Eles viveram juntos por quarenta anos. Não foram aqueles biscoitos formados por duas peças que se unem com geléia, feitos com massa de pão-de-ló e unidos com doce de leite, mas foram bem-casados. Digamos que se deram muito bem até metade da vida em conjunto. Ele trabalhava como ninguém e também levava a profissão com muito amor e carinho. Ele, um profissional da estofaria. Ela, professora de português. Os dois eram os melhores em suas atividades na pequena cidade em que viviam.
Ele caseiro: vinho ou cerveja só consumia em casa. Ela gostava de sair. Sempre com irmãos ou pais. Um sempre respeitava o outro.
Mas, sempre tem um "mas". Lá pelos vinte anos de juras de amor eterno, sem grandes brigas, com muito diálogo, aconteceu algo inesperado. Em pleno carnaval, ela acorda à s oito horas, olha para o lado e não o vê. Sai à procura na casa toda e não o encontra. As horas passam e nada do amor de sua vida retornar. Fica preocupada. Quer ligar para ele, mas o mesmo não tem celular. Acho que nem existia à época. Não vai à casa da sogra porque sabe que ela o defenderá e inventará alguma desculpa para proteger o filho. A hora do almoço chega e ele não aparece. No final da tarde resolve ir ao ninho em que ele vivia antes de se casarem. Disfarça conversando amenidades e só depois de uns vinte minutos é que a irmã dele pergunta:
- Onde anda meu querido irmão?
Ela conta que desde a manhã desapareceu e até agora não voltou para casa.

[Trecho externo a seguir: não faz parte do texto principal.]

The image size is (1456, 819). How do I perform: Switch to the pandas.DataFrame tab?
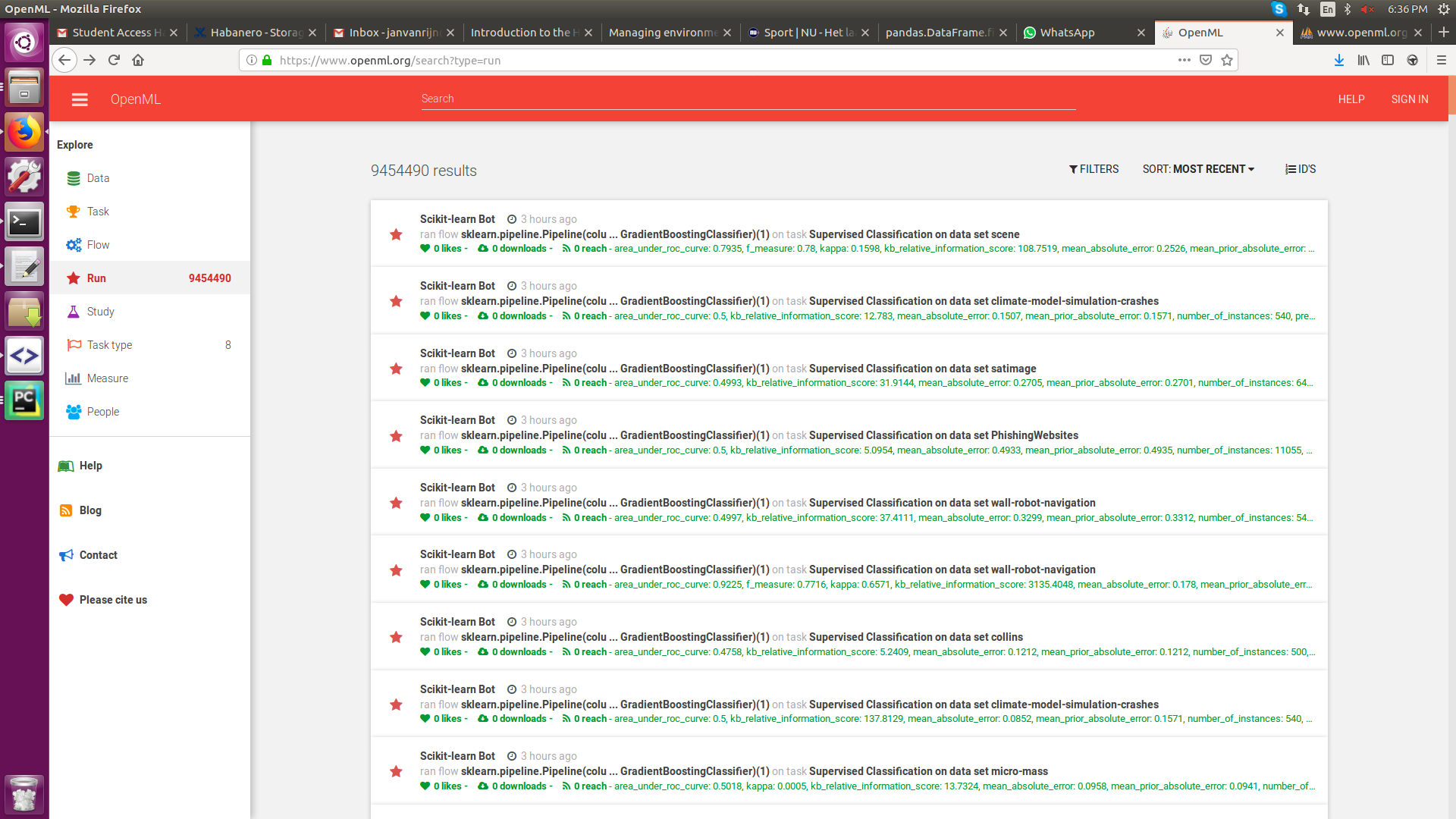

A irmã tentou proteger o mano, mas ela não deixou.
- Não adianta defendê-lo. Tu és puxa-saco dele. Ele é um sem vergonha.

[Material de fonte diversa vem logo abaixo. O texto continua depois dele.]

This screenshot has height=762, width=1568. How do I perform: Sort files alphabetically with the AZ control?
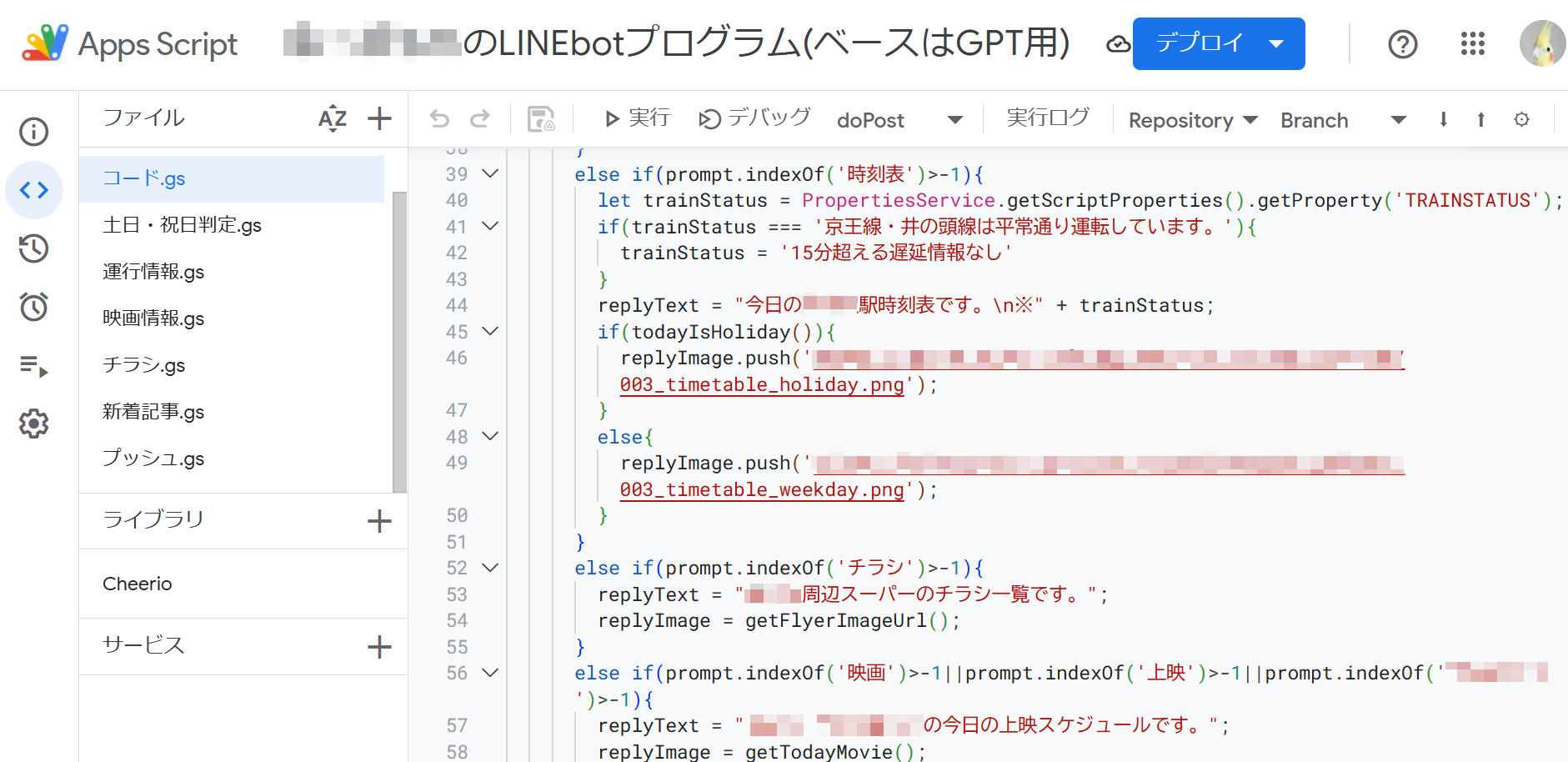point(332,118)
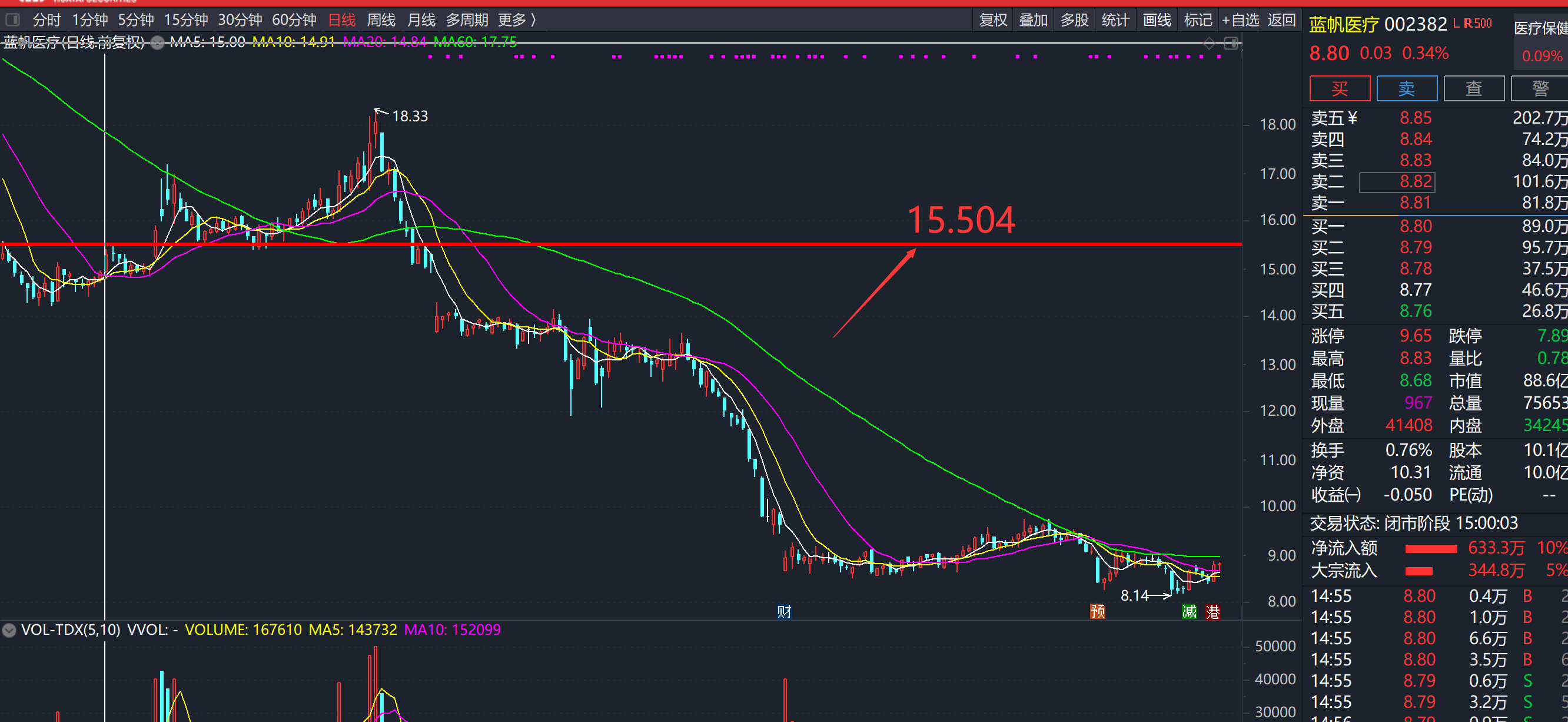Click the blue 卖 sell button
Screen dimensions: 1568x722
click(x=1406, y=89)
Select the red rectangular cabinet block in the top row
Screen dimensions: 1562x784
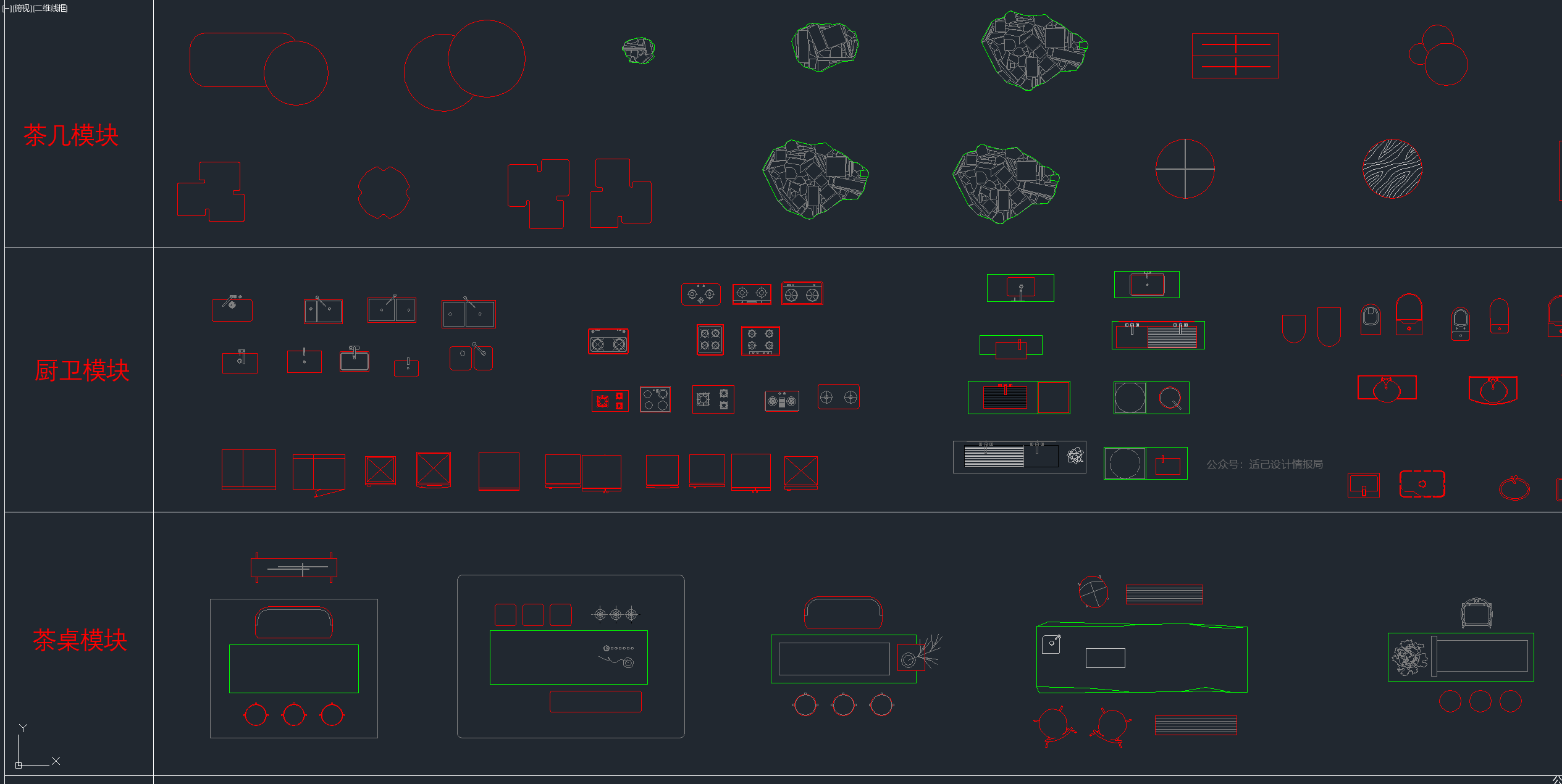coord(1235,56)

Ia falar mais algumas ofensas quando ele aparece, belo e formoso. Nem tão belo, nem tão formoso, o encanto e brilho vinham de dentro: tinha um coração que valia um milhão.
Tentou se desculpar dizendo que havia encontrado uns amigos, tomara umas e outras e se perdeu no tempo.

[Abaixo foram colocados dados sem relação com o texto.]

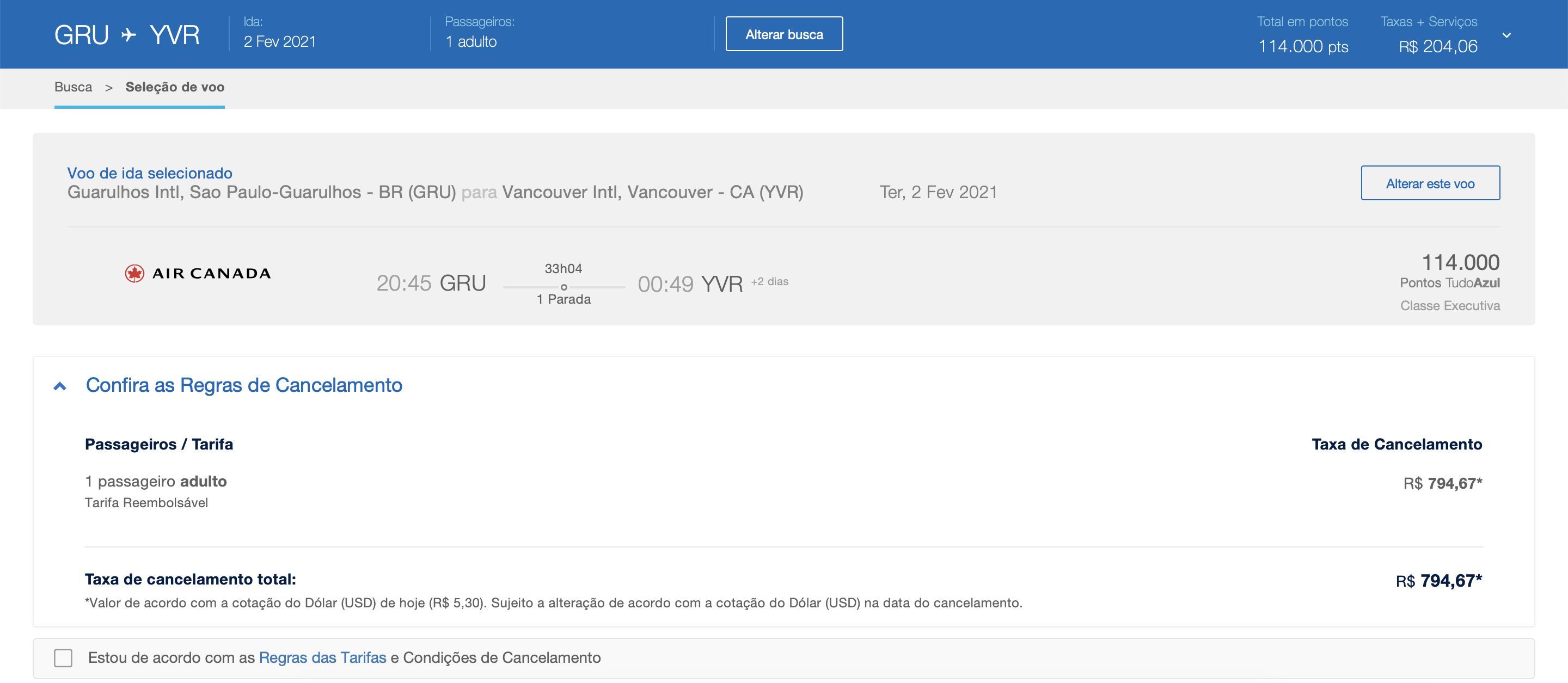Expand the price summary dropdown arrow in header

(x=1506, y=35)
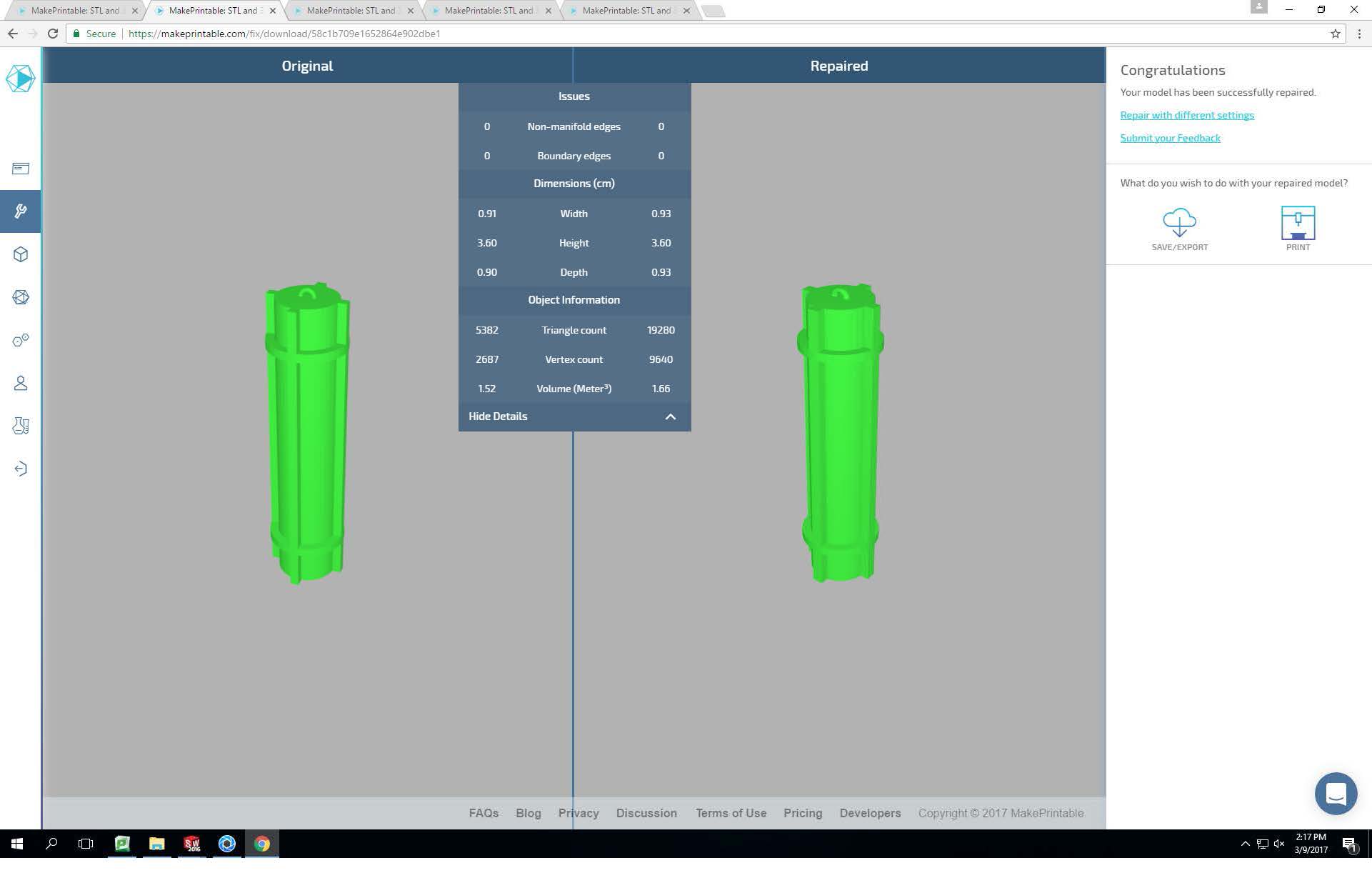Select the wrench repair tool icon
Image resolution: width=1372 pixels, height=888 pixels.
tap(20, 211)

- Umas e outras? Foram muitas, né? Como estava de mulher? Seu vagabundo. Não te perdóo nunca pelo que me fizestes hoje.
Falou pelos cotovelos. Discursou de frente para trás e de trás para frente. A sogra e a cunhada tentavam acalmá-la, mas foi difícil. A raiva era muito grande.
Passaram mais vinte anos convivendo juntos. Falei a palavra conviver, porque é o que faziam. Aceitaram o ocorrido para não atrapalhar tudo o que de belo curtiam. Viviam em comum no mesmo habitat.
Quando ele estava para deixar essa vida, ela beijou-lhe as faces e os lábios. Ele estava tão fraco que falava monossilabicamente.
- A go ra vens com bei jó. Pa sas te me ta de da vi da sem me bei jar e per do ar. Nun ca fiz na da de ma is.
Ela, chorando, pediu perdão. Disse que foi egoísta, pois nesse tempo todo só pensou em si e esqueceu-se dele.
Quando ele fez menção de responder, deu o último suspiro e se foi.